Somatic Therapy in Los Angeles (Hakomi Method)
Somatic therapy is a gentle, body-based approach to healing that brings awareness to your present-moment experience—your sensations, emotions, and internal patterns. Rather than focusing only on thoughts or past events, this work invites us to slow down and listen to what your body is holding, often beneath conscious awareness.
I offer somatic therapy in Los Angeles, with in-person sessions in West Los Angeles—serving clients in Venice, Mar Vista, Santa Monica, Culver City, and Marina del Rey—as well as virtual therapy throughout California.
What is somatic therapy?
My approach to therapy integrates mind, body, and heart, recognizing that emotional patterns are shaped not only by our thoughts, but also by experiences held in the nervous system. Many of the patterns we struggle with—like anxiety, disconnection, or feeling stuck—are rooted in implicit memory and learned responses that live in the body.
Somatic therapy works by gently bringing awareness to these patterns in the present moment, allowing them to be experienced, understood, and gradually transformed. Rather than pushing for change, we create the conditions for new experiences to emerge naturally.
What is Hakomi?
Hakomi Mindful Somatic Psychotherapy is a gentle, experiential approach to therapy that brings together mindfulness, body awareness, and present-moment experience to explore and work with core emotional patterns and beliefs. Instead of only talking about what’s happened in the past, Hakomi invites us to slow down and notice what’s happening inside in the present moment—sensations, emotions, images, and beliefs—as they arise in a supported and safe space.
It’s based on the idea that much of what shapes us operates outside of conscious awareness, and that healing can happen when those patterns are brought into awareness with curiosity and care. This is a soft, gentle approach that I value deeply and that continues to inform my work.
One of its core principles is non-violence, which I take seriously in my clinical practice—meaning we don’t push past what isn’t ready to be felt, and we stay closely attuned to what feels safe and manageable in the moment.
After graduate school, I completed two years of training in Hakomi Mindful Somatic Psychotherapy. It’s a modality that has also supported my own healing, and I’ve found that it often helps clients access shifts and transformation that go beyond what talk therapy alone can offer.
How somatic therapy can help
Somatic therapy can be especially helpful if you feel stuck in patterns that don’t seem to shift through talking or intellectual insight alone. It may support you if you’re experiencing:
anxiety or chronic overthinking
trauma or lingering effects of past experiences
depression or emotional numbness
dissociation or feeling disconnected from your body
challenges in relationship or attachment patterns
By working with the nervous system, this approach helps shift patterns at a deeper level—supporting greater regulation, self-understanding, and a more grounded sense of self.
What sessions are like
Sessions are collaborative, slow-paced, and guided by your experience in the moment. We may bring attention to subtle sensations, emotions, images, or impulses as they arise, helping you develop a deeper awareness of your internal world.

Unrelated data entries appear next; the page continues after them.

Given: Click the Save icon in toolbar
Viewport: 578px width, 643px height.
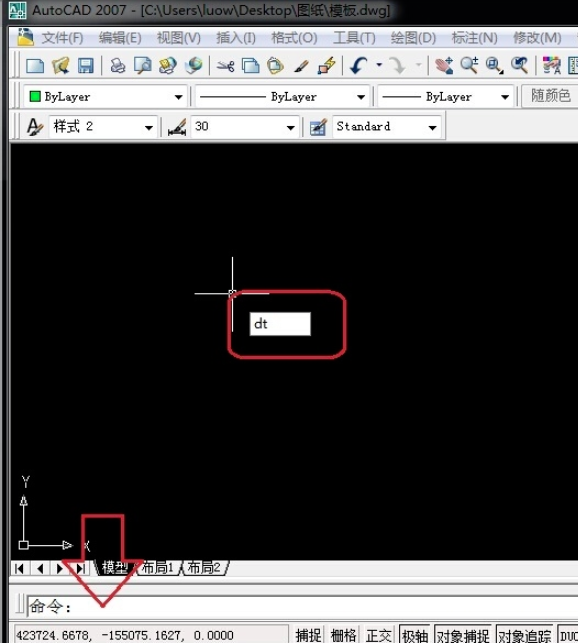Looking at the screenshot, I should pyautogui.click(x=85, y=66).
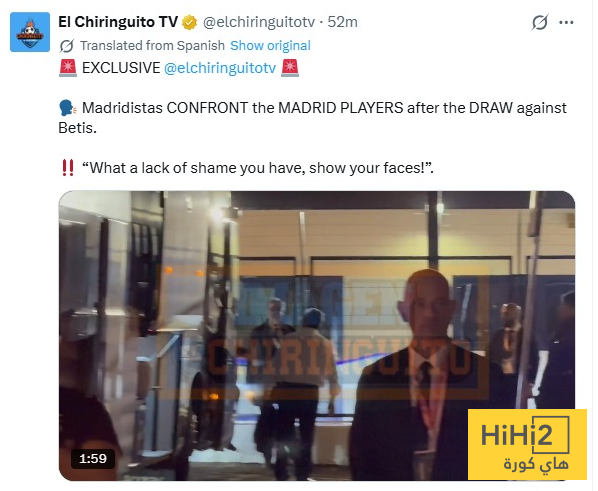This screenshot has height=491, width=598.
Task: Show original Spanish tweet text
Action: pyautogui.click(x=270, y=46)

This work is not about forcing anything to happen. Instead, we follow what naturally emerges, creating space for new insights and experiences to unfold in a way that feels supportive and manageable.
I often integrate somatic therapy with other approaches, including talk therapy, trauma therapy, and EMDR, depending on what feels most supportive.
Working gently and at your pace
This work unfolds gradually. At times, we may focus on building resources and strengthening a sense of safety in the body, rather than moving directly into more intense material.
My role is to stay attuned to your pace, helping you remain within a range that feels manageable. From this foundation, deeper processing and integration can happen over time in a way that supports lasting change.